Pape Thiaw : « Si je doute une seconde que je ne peux pas gagner la Coupe du monde… »


Après la victoire convaincante du Sénégal, Pape Thiaw a dressé un bilan nuancé de la fenêtre internationale. Entre satisfaction collective, gestion des individualités et ajustements tactiques, le sélectionneur des Lions avance ses pions avec une idée forte : bâtir un groupe sans hiérarchie figée.

Bilan fenêtre mars

« Le bilan est globalement positif. Il y a eu de bons résultats, mais aussi certaines insuffisances. Cette fenêtre a permis de mettre en concurrence des joueurs, dont certains n’ont pas été à la hauteur. Il y a eu des imperfections, mais cela fait partie du processus. Les joueurs les plus performants ont répondu présents. Les matchs ont été riches, avec notamment plusieurs buts inscrits, et l’état d’esprit affiché a été satisfaisant. Dans l’ensemble, les joueurs ont livré de bonnes prestations, même si certains doivent encore progresser. Cette phase a aussi servi de terrain d’apprentissage pour continuer à les développer ».

Hiérarchie des gardiens

« Concernant la hiérarchie des gardiens, vous m’avez un peu perturbé avec cette notion de numéro 1 et numéro 2. Pour moi, Edouard Mendy est un joueur important, mais dans mon groupe, il n’y a pas de titulaires indiscutables : ce sont 28 titulaires.
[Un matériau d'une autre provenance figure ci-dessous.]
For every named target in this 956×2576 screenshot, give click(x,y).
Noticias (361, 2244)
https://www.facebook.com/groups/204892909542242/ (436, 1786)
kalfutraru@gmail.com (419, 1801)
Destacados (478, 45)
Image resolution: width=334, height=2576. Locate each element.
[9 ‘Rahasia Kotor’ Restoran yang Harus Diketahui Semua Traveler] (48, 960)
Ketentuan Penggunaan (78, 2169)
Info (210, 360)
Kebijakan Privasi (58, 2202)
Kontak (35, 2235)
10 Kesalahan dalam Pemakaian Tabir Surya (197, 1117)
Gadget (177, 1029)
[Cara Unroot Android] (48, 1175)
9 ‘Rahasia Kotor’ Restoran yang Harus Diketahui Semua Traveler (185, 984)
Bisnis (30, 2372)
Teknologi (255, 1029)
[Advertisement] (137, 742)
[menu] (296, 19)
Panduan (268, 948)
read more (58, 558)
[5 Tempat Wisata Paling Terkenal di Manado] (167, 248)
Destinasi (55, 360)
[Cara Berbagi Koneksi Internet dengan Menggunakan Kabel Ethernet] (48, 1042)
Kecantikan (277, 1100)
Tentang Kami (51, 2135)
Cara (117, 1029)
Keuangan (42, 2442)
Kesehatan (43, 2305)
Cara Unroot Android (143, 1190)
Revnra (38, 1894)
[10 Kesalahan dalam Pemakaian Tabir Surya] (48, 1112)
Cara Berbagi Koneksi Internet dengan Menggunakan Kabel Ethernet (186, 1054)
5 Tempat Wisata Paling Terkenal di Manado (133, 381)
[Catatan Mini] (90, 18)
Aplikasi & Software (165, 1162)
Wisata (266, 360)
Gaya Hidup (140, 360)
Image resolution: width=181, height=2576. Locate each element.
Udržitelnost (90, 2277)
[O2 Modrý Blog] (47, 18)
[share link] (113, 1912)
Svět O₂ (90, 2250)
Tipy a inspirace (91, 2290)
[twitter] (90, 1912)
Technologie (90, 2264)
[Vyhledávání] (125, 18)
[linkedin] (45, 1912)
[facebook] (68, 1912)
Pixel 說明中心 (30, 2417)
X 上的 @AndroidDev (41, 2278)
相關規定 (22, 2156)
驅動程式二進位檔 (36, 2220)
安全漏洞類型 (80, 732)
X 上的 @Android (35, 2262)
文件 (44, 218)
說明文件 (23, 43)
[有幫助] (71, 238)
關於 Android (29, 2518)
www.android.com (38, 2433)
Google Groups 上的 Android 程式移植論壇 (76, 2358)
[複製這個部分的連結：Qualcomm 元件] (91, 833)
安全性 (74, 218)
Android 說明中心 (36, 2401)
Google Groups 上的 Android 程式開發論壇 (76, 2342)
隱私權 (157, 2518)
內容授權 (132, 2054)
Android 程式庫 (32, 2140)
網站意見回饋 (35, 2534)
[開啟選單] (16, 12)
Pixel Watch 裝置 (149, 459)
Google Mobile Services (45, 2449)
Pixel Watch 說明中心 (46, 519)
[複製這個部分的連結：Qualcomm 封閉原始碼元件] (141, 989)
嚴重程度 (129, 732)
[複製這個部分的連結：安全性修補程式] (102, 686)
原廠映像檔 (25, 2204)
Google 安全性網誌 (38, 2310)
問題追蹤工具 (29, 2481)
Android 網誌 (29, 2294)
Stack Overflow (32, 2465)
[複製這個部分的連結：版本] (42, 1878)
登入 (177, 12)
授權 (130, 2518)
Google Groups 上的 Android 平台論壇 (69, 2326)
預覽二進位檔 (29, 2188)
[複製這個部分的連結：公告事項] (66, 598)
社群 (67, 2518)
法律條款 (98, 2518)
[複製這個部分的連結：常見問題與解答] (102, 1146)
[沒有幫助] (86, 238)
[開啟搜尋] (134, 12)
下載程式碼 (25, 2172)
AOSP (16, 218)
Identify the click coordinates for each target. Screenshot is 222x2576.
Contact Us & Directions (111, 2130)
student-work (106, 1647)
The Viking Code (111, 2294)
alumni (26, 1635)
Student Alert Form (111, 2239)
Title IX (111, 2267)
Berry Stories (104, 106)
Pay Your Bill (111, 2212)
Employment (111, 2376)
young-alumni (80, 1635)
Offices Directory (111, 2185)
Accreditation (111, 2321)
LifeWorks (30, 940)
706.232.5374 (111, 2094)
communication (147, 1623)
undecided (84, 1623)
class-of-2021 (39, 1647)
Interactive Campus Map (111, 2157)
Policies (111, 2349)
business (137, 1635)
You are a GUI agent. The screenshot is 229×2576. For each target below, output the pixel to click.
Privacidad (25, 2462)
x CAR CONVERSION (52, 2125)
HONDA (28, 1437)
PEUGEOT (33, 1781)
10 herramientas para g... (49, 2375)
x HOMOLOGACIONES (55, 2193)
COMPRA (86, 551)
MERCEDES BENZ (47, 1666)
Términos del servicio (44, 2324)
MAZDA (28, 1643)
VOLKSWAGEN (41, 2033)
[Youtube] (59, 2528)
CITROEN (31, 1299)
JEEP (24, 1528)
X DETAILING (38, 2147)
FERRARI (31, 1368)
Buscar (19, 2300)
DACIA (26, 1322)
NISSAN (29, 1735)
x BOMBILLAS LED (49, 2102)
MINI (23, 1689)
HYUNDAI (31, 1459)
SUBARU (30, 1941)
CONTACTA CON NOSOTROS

La concurrence est ouverte à tous les postes ».

Prestation de Nobel Mendy

« Pour ce qui est de Nobel, c’est moi qui ai pris la décision de le sortir. Après le choc, j’ai remarqué qu’il boitait légèrement. Je ne prends aucun risque avec la santé des joueurs. Ayant été joueur moi-même, je sais ce que cela peut coûter de forcer sur une blessure. J’ai donc préféré le préserver. Le plus important reste sa carrière. Heureusement, cela ne semble pas grave. Il va bien pour le moment, et nous espérons qu’il pourra reprendre rapidement, peut-être dès ce week-end. Il a montré de très belles choses.

Système à 3 défenseurs

« Sur le plan défensif, nous sommes encore en phase de réglages. Le système peut évoluer entre une défense à trois ou à quatre, en fonction de l’animation et des phases de jeu. C’est le début d’un travail, et il est normal qu’il y ait encore des ajustements à faire. Nous devons corriger certaines difficultés, notamment dans la gestion des transitions. Par moments, nous avons été en difficulté, mais il y a aussi eu des séquences intéressantes sur lesquelles nous devons nous appuyer ». 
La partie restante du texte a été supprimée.